# DeWalt's new magnetic drill driver tips



## havasu (Apr 8, 2014)

I might have to get me one of these.

http://dewalt.com/flextorq-impact-d...mpact-drill-bits&utm_campaign=4.8.14_FlexTorq


http://emails.dewalt.com/q/ZRiIsd0__9pfaOJAWCtwdZuNZJgK8aP0mX-GKUnJPP6FCTGQZlzffp6Gz


----------



## mustanggarage (Apr 8, 2014)

yeah that looks kind of cool maybe I will get some when I start my deck project


----------



## Riff_Raff (Apr 9, 2014)

Looks like a nice accessory for the driver that essentially came for free with my 20v hammer drill.


----------



## oldognewtrick (Apr 9, 2014)

Riff_Raff said:


> Looks like a nice accessory for the driver that essentially came for free with my 20v hammer drill.

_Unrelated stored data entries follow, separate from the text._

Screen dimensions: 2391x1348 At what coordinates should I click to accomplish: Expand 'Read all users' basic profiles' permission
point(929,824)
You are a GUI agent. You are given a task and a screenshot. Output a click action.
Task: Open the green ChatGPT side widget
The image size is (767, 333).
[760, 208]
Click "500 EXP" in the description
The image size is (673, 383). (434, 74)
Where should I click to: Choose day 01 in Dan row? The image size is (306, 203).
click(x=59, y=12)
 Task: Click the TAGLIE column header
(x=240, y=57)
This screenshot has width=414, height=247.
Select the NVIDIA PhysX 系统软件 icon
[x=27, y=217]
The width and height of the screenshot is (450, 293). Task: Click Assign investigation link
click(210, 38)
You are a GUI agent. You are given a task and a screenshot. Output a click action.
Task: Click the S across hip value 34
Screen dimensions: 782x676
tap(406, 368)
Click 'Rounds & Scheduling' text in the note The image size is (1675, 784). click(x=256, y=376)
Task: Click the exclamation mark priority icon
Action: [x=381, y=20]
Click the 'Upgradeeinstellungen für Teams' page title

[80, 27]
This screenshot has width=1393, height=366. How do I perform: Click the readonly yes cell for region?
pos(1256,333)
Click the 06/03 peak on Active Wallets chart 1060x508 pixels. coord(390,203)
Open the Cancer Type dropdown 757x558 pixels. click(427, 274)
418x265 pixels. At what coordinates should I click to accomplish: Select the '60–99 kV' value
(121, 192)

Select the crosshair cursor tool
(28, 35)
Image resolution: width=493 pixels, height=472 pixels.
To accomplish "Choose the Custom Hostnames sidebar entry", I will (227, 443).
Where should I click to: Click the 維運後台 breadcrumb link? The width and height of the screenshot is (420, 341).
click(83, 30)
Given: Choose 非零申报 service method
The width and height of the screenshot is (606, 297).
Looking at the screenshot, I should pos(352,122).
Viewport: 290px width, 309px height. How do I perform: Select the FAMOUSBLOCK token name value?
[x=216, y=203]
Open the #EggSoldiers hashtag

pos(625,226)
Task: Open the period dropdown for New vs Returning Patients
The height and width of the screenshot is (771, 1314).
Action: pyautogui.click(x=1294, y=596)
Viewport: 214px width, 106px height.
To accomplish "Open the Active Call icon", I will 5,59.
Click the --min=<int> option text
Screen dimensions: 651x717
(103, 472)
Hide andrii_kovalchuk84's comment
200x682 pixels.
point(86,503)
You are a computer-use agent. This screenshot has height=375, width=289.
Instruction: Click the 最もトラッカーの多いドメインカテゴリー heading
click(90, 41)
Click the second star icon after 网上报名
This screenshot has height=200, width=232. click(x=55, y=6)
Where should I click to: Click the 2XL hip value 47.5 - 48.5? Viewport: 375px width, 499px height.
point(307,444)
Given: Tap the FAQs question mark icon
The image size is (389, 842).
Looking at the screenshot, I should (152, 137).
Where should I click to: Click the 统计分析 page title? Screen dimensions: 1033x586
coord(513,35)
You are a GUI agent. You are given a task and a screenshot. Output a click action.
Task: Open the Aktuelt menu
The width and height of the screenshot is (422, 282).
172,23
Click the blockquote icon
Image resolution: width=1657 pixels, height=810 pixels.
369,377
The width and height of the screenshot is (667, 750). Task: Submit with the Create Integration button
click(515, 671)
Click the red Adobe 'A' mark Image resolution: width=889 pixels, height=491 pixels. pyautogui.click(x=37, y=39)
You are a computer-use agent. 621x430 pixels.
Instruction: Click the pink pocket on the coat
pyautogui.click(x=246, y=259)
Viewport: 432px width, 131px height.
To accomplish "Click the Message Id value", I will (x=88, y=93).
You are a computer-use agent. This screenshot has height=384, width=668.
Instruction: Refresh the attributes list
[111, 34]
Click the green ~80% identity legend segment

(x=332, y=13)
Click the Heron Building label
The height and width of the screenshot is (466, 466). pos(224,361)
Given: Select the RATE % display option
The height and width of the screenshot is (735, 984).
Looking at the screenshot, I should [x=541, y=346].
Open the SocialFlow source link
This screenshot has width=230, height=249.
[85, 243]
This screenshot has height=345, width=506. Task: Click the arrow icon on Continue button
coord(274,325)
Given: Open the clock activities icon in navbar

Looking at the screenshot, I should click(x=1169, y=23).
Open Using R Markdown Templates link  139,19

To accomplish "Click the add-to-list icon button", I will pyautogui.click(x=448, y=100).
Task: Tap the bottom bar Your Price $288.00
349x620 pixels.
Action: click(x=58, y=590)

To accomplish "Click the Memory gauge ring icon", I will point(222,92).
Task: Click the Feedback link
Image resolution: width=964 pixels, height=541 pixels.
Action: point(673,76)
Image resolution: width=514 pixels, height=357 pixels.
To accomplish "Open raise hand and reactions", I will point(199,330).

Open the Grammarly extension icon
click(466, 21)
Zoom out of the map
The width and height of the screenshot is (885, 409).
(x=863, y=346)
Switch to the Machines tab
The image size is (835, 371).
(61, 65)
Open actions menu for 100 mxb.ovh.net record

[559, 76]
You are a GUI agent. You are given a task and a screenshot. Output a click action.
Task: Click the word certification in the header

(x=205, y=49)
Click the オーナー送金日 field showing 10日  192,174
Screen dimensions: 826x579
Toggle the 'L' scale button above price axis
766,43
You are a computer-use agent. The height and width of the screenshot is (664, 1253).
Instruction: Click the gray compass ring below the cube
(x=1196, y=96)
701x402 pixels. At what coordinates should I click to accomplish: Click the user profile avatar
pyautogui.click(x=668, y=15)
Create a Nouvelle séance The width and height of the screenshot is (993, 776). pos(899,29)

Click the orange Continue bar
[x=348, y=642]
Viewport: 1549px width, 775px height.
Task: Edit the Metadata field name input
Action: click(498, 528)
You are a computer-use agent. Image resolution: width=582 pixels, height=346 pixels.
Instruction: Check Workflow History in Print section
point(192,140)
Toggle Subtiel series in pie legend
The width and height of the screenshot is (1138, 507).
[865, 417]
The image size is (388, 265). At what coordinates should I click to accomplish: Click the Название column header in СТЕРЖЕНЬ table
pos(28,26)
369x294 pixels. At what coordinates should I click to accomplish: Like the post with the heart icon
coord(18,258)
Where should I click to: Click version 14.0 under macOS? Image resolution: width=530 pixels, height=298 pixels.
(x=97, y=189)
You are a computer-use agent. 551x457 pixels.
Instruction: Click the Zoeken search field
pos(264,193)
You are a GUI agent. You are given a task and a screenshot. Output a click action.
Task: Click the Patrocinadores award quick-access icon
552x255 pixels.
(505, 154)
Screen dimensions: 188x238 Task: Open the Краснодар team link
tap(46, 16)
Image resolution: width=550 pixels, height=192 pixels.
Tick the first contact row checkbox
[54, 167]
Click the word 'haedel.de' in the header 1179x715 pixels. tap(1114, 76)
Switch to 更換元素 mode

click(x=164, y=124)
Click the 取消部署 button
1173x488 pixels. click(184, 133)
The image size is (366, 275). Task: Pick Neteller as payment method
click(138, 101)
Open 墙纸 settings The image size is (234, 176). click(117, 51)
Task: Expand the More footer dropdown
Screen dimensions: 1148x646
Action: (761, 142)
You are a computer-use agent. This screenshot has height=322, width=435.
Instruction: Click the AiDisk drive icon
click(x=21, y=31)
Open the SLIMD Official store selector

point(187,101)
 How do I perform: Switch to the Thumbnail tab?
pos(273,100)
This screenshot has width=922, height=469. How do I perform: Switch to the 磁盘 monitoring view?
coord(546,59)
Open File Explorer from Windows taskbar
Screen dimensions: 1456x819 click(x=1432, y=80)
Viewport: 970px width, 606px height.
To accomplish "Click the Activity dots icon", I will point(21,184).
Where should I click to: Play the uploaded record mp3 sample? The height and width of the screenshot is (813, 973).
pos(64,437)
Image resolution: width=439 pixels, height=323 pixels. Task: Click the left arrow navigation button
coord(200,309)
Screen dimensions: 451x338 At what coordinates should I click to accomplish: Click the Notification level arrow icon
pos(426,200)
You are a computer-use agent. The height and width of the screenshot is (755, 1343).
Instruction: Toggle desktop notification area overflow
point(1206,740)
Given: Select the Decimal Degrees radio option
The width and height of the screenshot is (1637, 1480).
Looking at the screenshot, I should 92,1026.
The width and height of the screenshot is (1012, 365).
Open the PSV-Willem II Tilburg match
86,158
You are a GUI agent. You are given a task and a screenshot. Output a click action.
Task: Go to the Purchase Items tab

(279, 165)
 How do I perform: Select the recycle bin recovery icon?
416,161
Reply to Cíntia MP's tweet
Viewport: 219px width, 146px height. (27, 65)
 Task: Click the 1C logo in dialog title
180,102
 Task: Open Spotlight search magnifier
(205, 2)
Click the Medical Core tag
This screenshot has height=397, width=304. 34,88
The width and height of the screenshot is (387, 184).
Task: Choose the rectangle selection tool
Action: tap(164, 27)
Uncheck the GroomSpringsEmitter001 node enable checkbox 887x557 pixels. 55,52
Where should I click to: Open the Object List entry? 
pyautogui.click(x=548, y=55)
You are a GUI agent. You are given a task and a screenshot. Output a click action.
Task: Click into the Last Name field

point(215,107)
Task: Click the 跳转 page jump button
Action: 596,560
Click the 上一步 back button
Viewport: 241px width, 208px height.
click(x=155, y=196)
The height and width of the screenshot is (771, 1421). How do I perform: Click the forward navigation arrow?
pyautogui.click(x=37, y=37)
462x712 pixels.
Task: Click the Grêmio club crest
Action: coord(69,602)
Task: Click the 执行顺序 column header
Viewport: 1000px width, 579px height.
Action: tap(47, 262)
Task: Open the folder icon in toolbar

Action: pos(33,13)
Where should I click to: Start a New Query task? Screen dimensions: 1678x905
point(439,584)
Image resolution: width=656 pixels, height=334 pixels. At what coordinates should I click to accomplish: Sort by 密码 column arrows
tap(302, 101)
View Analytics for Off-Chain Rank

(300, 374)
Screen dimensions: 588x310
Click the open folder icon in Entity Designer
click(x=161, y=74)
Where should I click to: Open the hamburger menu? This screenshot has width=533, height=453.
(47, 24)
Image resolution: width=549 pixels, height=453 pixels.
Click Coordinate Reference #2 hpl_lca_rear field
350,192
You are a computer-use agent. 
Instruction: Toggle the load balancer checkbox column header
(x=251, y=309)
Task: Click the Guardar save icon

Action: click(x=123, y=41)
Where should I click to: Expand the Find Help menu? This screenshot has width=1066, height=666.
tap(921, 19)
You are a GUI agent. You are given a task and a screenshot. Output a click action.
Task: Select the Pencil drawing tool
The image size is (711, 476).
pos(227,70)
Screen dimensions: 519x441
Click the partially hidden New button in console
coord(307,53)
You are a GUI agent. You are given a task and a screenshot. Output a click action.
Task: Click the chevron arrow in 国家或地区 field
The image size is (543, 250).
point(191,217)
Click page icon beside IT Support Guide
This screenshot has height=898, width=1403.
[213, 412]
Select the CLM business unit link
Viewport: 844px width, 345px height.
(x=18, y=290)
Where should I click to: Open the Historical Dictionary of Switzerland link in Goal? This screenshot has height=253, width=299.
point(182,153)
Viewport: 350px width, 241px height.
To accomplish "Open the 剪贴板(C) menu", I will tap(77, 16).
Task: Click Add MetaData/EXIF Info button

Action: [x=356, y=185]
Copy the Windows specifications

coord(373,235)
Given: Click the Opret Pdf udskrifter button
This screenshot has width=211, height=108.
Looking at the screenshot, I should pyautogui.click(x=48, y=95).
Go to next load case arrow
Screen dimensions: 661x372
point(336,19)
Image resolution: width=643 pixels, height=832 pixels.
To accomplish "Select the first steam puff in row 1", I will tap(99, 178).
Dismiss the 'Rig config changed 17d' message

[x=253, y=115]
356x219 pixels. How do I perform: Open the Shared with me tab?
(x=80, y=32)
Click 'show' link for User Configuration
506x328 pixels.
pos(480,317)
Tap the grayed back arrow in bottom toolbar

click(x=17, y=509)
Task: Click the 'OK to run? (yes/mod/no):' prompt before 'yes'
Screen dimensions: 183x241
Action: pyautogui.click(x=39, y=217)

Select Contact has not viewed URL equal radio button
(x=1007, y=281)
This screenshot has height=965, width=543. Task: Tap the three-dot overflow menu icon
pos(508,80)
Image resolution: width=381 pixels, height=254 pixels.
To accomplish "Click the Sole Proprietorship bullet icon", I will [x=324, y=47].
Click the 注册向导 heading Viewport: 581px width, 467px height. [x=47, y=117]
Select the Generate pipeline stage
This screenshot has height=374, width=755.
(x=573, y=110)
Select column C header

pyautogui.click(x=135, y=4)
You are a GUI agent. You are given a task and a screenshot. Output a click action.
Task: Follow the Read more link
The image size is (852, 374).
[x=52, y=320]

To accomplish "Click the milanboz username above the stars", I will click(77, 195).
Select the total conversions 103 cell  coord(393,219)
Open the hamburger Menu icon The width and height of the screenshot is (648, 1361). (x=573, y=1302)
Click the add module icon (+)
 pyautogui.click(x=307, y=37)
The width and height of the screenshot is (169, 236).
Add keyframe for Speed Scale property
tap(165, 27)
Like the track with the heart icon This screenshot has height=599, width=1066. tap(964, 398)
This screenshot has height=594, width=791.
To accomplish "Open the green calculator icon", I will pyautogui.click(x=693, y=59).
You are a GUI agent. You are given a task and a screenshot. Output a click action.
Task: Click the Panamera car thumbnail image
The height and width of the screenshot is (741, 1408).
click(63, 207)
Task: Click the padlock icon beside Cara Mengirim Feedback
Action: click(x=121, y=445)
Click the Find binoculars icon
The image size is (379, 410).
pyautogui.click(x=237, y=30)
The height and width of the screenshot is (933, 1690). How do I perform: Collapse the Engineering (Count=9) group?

How do you like the 20v? How do the battery charges last?


----------



## Riff_Raff (Apr 9, 2014)

oldognewtrick said:


> How do you like the 20v? How do the battery charges last?



They love you LONG TIME! 


Superior design too, much easier to remove, replace and store because they don't have that silly stem sticking off of them. They're square.

Seems the hammer drill kit with the impact driver only cost as much as the second battery. Lacking the oomph of the impact driver with the 1/2" socket tip does somewhat limit its versatility, but it does remove lawn mower blades and do other smaller tasks handily. Not sure I would buy it separately, because it has a limited range of use due to the 1/4" shank on the adapters. It's almost a slight duplication of a good drill/driver, however, the impact can be slightly handy on smaller things.

Oh, the new radio is out for the 20v, and you can also get battery adapters that let you charge USB from the battery, which is pretty handy!


----------